TigerBlog is a fan of the "Winners/Losers" weekly feature on Inside Lacrosse's website.
He's a bit stunned, though, that this past weekend's biggest winner, by far, wasn't mentioned.
Bill Tierney's Denver Pioneers rallied to defeat North Carolina 12-11 Sunday to reach the Final Four. Denver had given up the first six goals of the game, in the first six minutes no less, and looked like it was going to be run out of Lucas Oil Stadium in Indianapolis by the Tar Heels.
As an aside, TB predicted a Denver-Carolina final before the seedings were announced and then predicted a Carolina championship once the draw was known. The Denver-Carolina game is the only one of the 12 played so far that TB has gotten wrong from his pre-tournament selections.
Anyway, TigerBlog worked with Tierney for the final 20 of his 22 seasons at Princeton, and his admiration for the Hall of Fame coach is no secret.
Neither, by the way, is his admiration for Chris Bates, Tierney's replacement at Princeton, who had to do what is never easy, and that is follow a person who in many ways was bigger than the program itself. So many coaches have failed in that situation, because the pressure to follow such a big name is enormous.
And yet Bates from Day 1 established that this was his program, done his way. He is clearly the perfect person for Princeton lacrosse right now. In fact, were it not for a little bad luck at some inopportune moments against Syracuse and Carolina, Princeton would have gotten the chance to keep this season going - and it still might be going.
Either way, the Tigers are very well-positioned for 2014.
As for Tierney, his first season at Princeton was 1988. Prior to that, Princeton had last won an Ivy League championship in 1967 and had never once played in the NCAA tournament.
In his 22 years at Princeton, Tierney won six NCAA championships, made eight NCAA finals and 10 Final Fours and won 14 Ivy titles.
He then left Princeton for Denver, and a program that had made two NCAA tournament appearances and had never won an NCAA game prior to his arrival. Tierney has taken the Pioneers to four NCAA tournaments in four years, including a Final Four in 2011, a quarterfinal loss by one to eventual-champion Loyola last year and now another Final Four this year.
His record is extraordinary.
Actually, no, it's not. It's beyond extraordinary.
TigerBlog can't remember an NCAA tournament game Tierney had at Princeton where the Tigers came from six goals back, but he does remember two 8-4 third-quarter deficits that Princeton had to overcome (against Duke in the 1998 quarterfinals and 1998 semifinals). TB could imagine that Tierney had the same approach Sunday against Carolina that he had in those games, which was basically to stay focused, not get caught up in the moment and realize that there was plenty of time left.
Of all the thousands of things TB has heard Tierney say, one that has always stuck with him is this: When things are going poorly, stop and think what it is you do best and then go do that.

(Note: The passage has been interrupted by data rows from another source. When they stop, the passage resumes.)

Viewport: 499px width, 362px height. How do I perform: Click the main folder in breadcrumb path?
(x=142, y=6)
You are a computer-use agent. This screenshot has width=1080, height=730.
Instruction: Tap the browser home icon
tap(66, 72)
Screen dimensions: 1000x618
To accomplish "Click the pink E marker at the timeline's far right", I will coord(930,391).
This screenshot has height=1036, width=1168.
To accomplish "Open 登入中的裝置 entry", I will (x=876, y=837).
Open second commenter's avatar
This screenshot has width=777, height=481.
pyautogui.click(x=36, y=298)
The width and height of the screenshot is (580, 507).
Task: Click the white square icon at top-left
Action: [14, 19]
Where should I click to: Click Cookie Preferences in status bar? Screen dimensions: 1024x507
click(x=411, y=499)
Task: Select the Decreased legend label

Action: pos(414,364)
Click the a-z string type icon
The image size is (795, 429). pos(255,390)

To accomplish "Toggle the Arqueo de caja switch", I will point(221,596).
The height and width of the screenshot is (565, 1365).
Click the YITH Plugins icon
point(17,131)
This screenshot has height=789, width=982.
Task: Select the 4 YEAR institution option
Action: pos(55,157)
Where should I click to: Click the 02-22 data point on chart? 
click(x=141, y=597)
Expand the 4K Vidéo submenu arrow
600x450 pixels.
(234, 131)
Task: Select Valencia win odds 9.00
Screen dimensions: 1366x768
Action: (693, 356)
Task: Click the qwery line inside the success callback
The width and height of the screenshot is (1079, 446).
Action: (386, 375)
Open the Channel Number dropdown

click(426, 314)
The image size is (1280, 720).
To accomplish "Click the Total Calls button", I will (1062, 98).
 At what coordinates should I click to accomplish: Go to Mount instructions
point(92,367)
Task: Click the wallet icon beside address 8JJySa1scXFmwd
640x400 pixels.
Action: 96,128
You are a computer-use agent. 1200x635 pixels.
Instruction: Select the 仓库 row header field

TigerBlog has found himself asking the question lately of what it is that has made Tierney excel beyond the level of even the greatest lacrosse coaches. Why is it that Tierney has been able to twice now take over programs that were afterthoughts and turn them into national powerhouses?
This wasn't John Calipari to Kentucky or Phil Jackson to the Lakers or Nick Saban to Alabama. It wasn't John Danowski to Duke. As acclaimed as the records of lacrosse coaches like Dom Starsia or John Desko or Dave Pietramala are, they are coaching at places (Virginia, Syracuse, Hopkins) where they have every possible advantage.
What Tierney has done is even more impressive. There's a reason that Jackson had no interest in the Nets or Cavaliers. It's because he knew he couldn't win NBA titles there, and why would he want to tarnish his legacy by possibly failing?
Tierney could have failed miserably at Denver. It was a big risk.
Sure, he's a great Xs and Os coach. His defensive schemes at Princeton changed the sport. His offensive conversations with Pete Carril were legendary.
But it's beyond that. What is the one trait that he has, and is it common to the very elite coaches?
TB has always been impressed by Tierney's ability to motivate, to get his guys to play so hard for him - and to play with something of a chip on their shoulders, even when Princeton had some of the best teams and players the sport has ever seen.
Maybe it's as simple as that. Maybe there's something way more sophisticated about it, but TB doesn't think so.
Either way, TB will be at his 19th Final Four in 22 years this weekend when the games are played at Lincoln Financial Field. For the ninth straight year, TB will be doing official stats for the five games (Division I semifinals, Division II and III finals and Division I final).
As such, there will be impartiality when it comes to his job and proper press box demeanor, which means no cheering.
Inside, he'll be rooting for Denver.
Actually, he's rooting not as much for Denver as he is for Bill Tierney, the greatest lacrosse coach of all time.